Ramasamy defined the modern CIO's role as owning the organizational intelligence required to make an AI-driven organization effective. "The role of a CIO is no longer just about optimizing technical platforms," he said. "The key to enabling a large organization to succeed is engineering human understanding at scale." While technical components are important, he cautioned that a clear line of separation will emerge, distinguishing leaders who prioritize context from those who focus on infrastructure.
The art of the possible: The goal is to amplify human potential. "We are here to make our associates better, improve their skill sets, and remove any fear they might have by showing them the art of the possible. Ultimately, the role of technology is to improve human potential, and the faster leaders get it, the easier that becomes."

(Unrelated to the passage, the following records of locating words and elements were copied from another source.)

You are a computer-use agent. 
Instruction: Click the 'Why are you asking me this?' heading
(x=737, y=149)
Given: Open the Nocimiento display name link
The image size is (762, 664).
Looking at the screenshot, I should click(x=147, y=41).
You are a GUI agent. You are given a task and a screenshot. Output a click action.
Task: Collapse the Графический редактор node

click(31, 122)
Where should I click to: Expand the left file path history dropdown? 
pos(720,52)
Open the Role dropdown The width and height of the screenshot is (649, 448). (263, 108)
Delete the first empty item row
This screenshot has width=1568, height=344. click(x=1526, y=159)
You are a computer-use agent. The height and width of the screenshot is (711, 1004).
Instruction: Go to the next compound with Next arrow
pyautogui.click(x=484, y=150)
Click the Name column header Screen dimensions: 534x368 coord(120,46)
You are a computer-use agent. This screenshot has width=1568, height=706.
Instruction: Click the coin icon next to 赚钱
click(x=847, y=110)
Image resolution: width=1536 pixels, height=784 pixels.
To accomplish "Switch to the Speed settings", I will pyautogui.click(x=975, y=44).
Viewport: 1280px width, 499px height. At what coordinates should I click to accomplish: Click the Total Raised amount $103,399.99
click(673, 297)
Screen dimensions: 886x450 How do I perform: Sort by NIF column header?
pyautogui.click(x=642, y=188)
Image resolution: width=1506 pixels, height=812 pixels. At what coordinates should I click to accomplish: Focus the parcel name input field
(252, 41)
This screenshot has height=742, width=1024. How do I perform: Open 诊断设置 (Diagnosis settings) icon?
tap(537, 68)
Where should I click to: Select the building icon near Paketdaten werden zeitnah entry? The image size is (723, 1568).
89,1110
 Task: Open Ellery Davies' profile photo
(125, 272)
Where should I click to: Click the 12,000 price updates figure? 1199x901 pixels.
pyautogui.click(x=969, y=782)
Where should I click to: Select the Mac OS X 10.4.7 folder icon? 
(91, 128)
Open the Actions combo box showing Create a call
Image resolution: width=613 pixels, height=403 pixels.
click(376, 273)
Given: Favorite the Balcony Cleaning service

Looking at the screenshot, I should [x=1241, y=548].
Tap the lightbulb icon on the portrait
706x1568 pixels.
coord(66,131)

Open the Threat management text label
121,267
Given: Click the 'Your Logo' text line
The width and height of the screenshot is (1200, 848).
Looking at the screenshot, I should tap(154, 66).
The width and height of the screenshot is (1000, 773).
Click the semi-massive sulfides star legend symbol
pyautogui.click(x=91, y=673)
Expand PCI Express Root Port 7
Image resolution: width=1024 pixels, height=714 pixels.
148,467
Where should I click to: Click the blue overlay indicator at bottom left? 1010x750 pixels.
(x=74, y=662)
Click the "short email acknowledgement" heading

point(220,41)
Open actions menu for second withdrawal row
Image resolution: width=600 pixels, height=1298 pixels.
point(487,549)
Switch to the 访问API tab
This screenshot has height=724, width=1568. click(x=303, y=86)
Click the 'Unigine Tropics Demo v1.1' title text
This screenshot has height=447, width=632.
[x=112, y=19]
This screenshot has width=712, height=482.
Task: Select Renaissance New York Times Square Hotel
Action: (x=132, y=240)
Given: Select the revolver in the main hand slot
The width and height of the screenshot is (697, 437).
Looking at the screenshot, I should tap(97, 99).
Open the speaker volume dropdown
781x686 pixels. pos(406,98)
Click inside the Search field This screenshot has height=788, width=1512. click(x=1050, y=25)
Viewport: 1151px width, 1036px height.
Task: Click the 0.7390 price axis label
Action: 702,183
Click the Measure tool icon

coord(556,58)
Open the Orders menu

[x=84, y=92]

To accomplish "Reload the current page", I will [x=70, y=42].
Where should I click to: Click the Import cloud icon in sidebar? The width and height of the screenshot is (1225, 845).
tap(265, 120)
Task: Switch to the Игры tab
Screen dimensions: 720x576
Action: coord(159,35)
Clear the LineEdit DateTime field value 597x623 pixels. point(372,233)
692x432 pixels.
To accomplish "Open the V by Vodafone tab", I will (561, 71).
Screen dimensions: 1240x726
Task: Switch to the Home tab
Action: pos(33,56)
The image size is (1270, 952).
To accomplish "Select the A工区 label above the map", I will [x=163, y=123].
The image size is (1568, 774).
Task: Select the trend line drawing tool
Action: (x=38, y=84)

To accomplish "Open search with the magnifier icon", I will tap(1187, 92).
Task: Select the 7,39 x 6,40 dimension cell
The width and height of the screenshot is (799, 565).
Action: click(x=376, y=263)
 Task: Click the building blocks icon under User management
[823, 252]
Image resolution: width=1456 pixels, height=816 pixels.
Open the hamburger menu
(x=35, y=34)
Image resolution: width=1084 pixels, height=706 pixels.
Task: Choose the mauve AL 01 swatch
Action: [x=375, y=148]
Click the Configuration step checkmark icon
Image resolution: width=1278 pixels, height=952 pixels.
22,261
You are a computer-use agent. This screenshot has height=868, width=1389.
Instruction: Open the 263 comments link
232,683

Advantage that lasts: That conviction, he said, will ultimately determine which leaders turn AI into durable advantage. "The successful leaders who get that piece, will clearly stand out in the next decade. That level of comprehension, that ability to manage change, the ability to manage intelligence and context, and then build that conviction within the organization will create lasting competitive advantage."
He framed the choice as one of inclusion versus imposition. Leaders who involve the organization from the start create shared ownership, trust, and momentum, while those who build in isolation struggle to earn adoption after the fact. "It’s the difference between bringing the organization together to be part of the solution from day one, versus building something in isolation and simply telling people, 'Now you will use it,'" he concluded. "You want the organization to buy in and be part of the journey."